Big snowfall reversed earlier dry conditions
After a bleak outlook for the mountain snowpack six weeks ago, the water supply specialist with the state’s Snow Survey Office celebrated what he called “awesome April,” when most of the winter’s missing snow accumulated in just a month.
Snowpack increased across the state, “nudging out April 2011 for the king of comebacks,” Water Supply Specialist Scott Pattee said in his monthly recap for the Natural Resources Conservation Service, which maintains 70 mountain SNOTEL sites around the state. The snowpack, or snow-water content, is what counts when it comes to spring runoff.
There have been only two other Aprils since 2009 where there was enough snowfall — and cold enough temperatures — to help the snowpack recover. April snowfall is typically light and followed by warm weather, meaning it evaporates without adding to the overall snowpack and subsequent runoff. But this year, below-normal temperatures slowed stream runoff to levels considerably below normal, Pattee said.
The cool, wet April weather reversed the warm, dry trend that had persisted from January through March, when there were only three or four periods with weather cold enough for snow. In fact, before the shift, snowmelt was well underway in early April and temperatures above freezing had caused the snowpack to peak one to three weeks early, Pattee said.
But it snowed almost every day in April, increasing the snowpack at Harts Pass from 49 inches on April 1, to a peak of 57.4 inches on May 4. That’s more than a week later than the normal peak of April 25, according to the SNOTEL data.
The snow-water equivalent at Harts Pass as of May 15 was 152% of normal, at 54.4 inches, compared to 36 inches in a normal year. In fact, the Harts Pass snowpack has increased by about an inch over the past week, Pattee said.
The April snowfall increased the statewide snowpack to 114% of normal, with the Upper Columbia River basin at 107% of the 30-year median.
As of May, the Methow snowpack was 128% of median; last May, it was 119%. The Upper Columbia snowpack was 118% of average in April, and 104% of average for the water year, which starts in October.
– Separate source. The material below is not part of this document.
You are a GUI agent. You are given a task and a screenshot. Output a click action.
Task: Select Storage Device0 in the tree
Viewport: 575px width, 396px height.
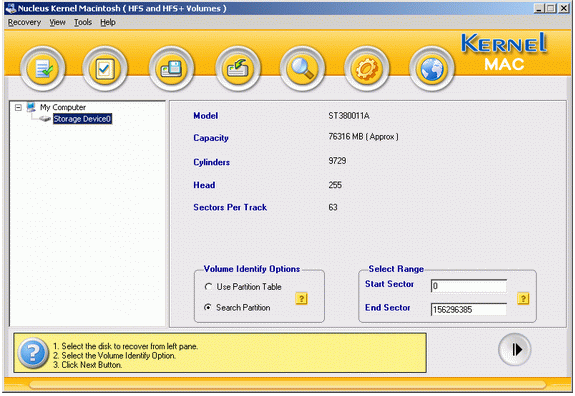tap(82, 119)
April streamflows for the Methow River at Pateros were just 67% of average, since snow hasn’t been melting at the higher elevations, Pattee said.
Heat, drought forecast
Despite the generous snowpack, temperatures for this area through July are likely to be above normal, with expectations of less precipitation than normal, according to the U.S. Drought Monitor.
The dividing line between not being in drought and being rated as “abnormally dry” goes through western Okanogan County, according to the Drought Monitor. The upper Methow Valley is not currently in drought, although the lower valley is in the “abnormally dry” zone, with “moderate drought” further east.
“Abnormally dry” and “moderate drought” are the two least-severe categories used by the drought monitor, which includes three more serious ratings above that, from “severe drought” to “exceptional drought.”